Opened 2 years ago
Closed 2 years ago
#56991 closed defect (bug) (fixed)
Update to get_page_by_title in 6.1 changes WHERE clause
Reported by: | Bjorn2404 | Owned by: | peterwilsoncc |
---|---|---|---|
Milestone: | 6.1.1 | Priority: | normal |
Severity: | normal | Version: | 6.1 |
Component: | General | Keywords: | has-patch has-unit-tests commit fixed-major dev-reviewed |
Focuses: | performance | Cc: |
Description
The recent update to the get_page_by_title()
function in WordPress v6.1 appears to have changed the order in which posts are queried. Steps to replicate as follows:
- Start from WP 6.0
- Create a page called "test"
- Call get_page_by_title()
- Receive expected post ID
- Create another page called "test"
- Call get_page_by_title()
- Still receive the first one (expected)
- Delete first page
- Call get_page_by_title() again
- Receive the latest page (second) ID
- Update to WP 6.1
- Call get_page_by_title() again
- Receive first page ID in the trash
The underlying cause looks to be the addition of get_post_stati()

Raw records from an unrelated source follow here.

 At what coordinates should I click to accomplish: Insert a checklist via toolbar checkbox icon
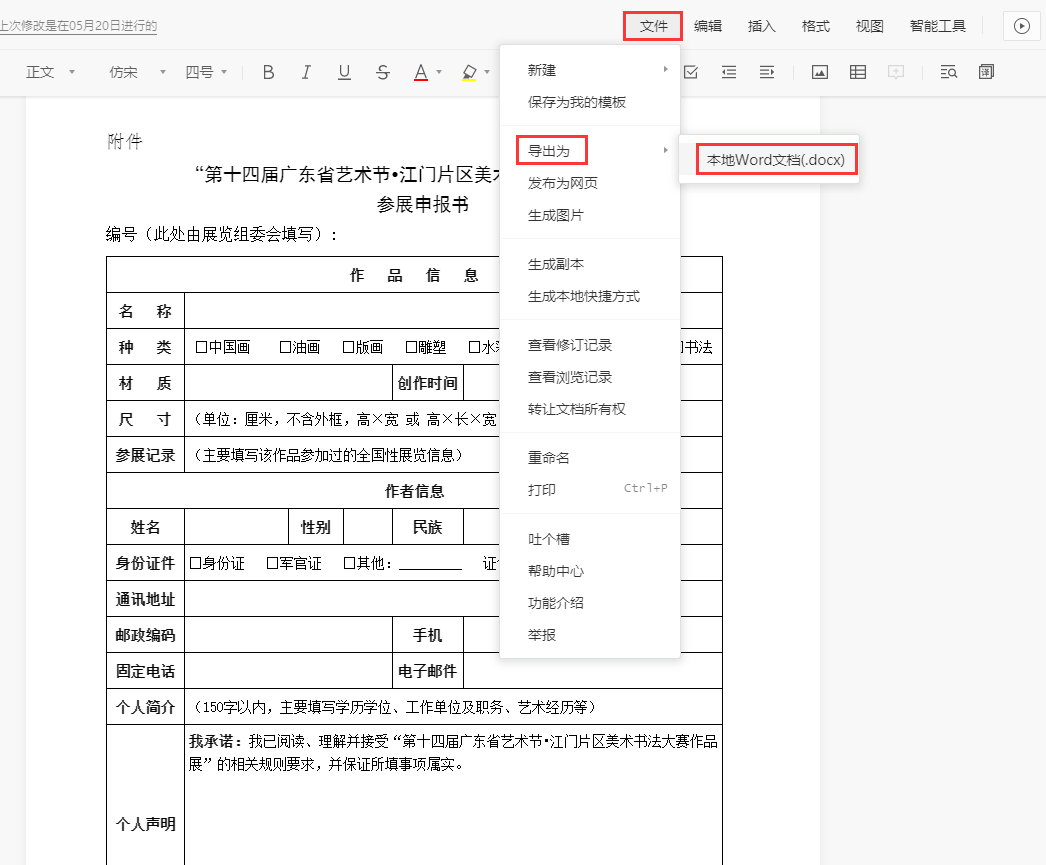click(x=691, y=72)
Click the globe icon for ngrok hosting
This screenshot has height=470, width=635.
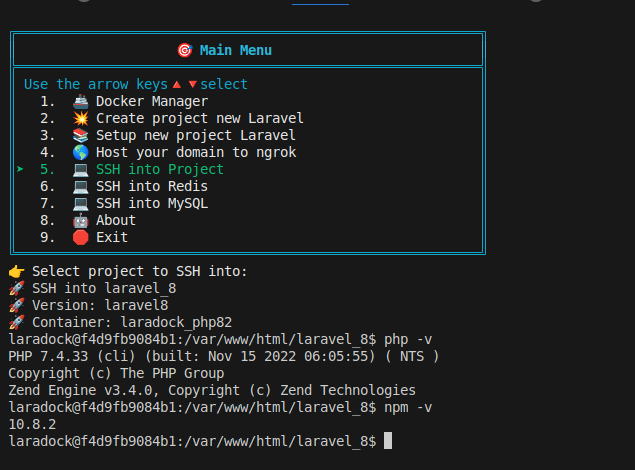(x=81, y=153)
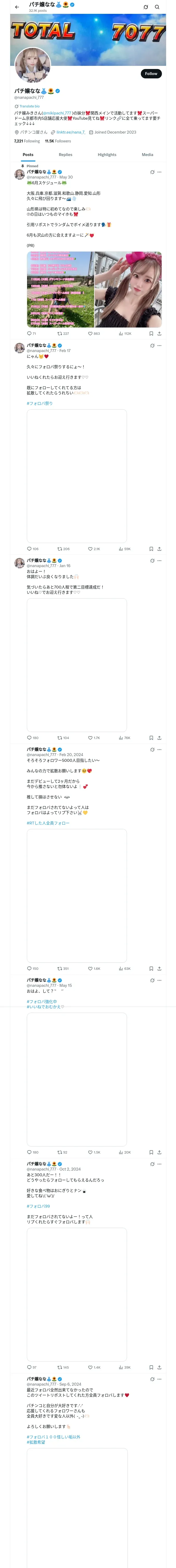Retweet the pinned 6月スケジュール post
The width and height of the screenshot is (176, 1568).
[59, 333]
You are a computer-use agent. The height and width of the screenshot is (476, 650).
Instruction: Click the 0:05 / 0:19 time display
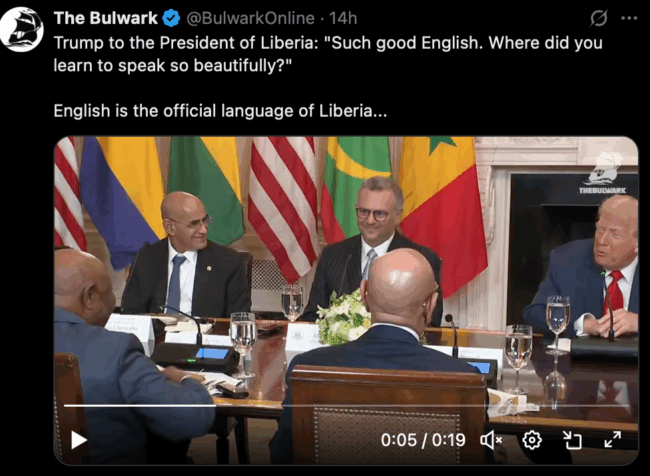pyautogui.click(x=423, y=440)
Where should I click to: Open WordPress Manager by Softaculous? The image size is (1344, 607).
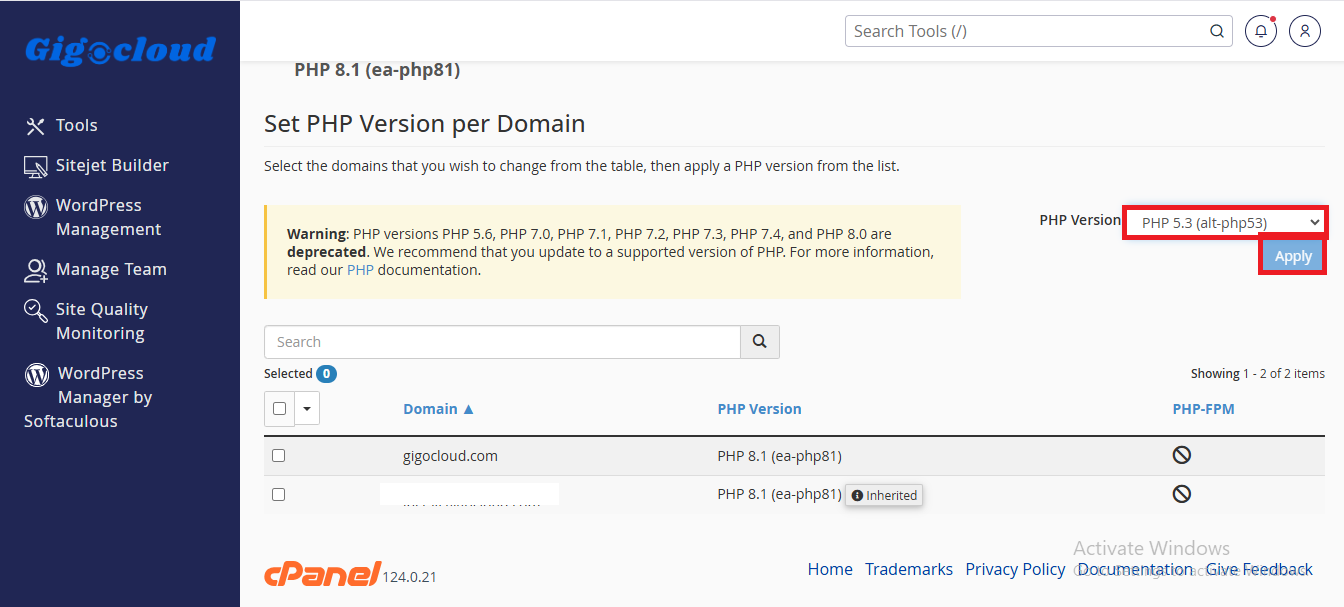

, which is resulting in all post statuses being included in the WHERE clause.
Bug was discovered after a production site was updated to 6.1 and the home page led to a 404.
Change History (38)
#2
@
2 years ago
- Summary changed from Update to get_page_by_title in 6.1 changes WHERE clause order to Update to get_page_by_title in 6.1 changes WHERE clause
#3
@
2 years ago
- Milestone changed from Awaiting Review to 6.1.1
Comparing the old and the new queries:
WordPress 6.0 and earlier
SELECT ID FROM wp_posts WHERE post_title = 'Page with title' AND post_type = 'page'
WordPress 6.1
SELECT wp_posts.ID FROM wp_posts WHERE 1=1 AND wp_posts.post_title = 'Page with title' AND wp_posts.post_type = 'page' AND ( ( wp_posts.post_status = 'publish' OR wp_posts.post_status = 'future' OR wp_posts.post_status = 'draft' OR wp_posts.post_status = 'pending' OR wp_posts.post_status = 'trash' OR wp_posts.post_status = 'auto-draft' OR wp_posts.post_status = 'inherit' OR wp_posts.post_status = 'request-pending' OR wp_posts.post_status = 'request-confirmed' OR wp_posts.post_status = 'request-failed' OR wp_posts.post_status = 'request-completed' OR wp_posts.post_status = 'private' ) ) ORDER BY wp_posts.post_date ASC, wp_posts.ID ASC LIMIT 0, 1
As get_page_by_title()
is now a wrapper for WP_Query
, defining all the post statuses was required to match the older query (which did not specify post_status, thus querying all of them).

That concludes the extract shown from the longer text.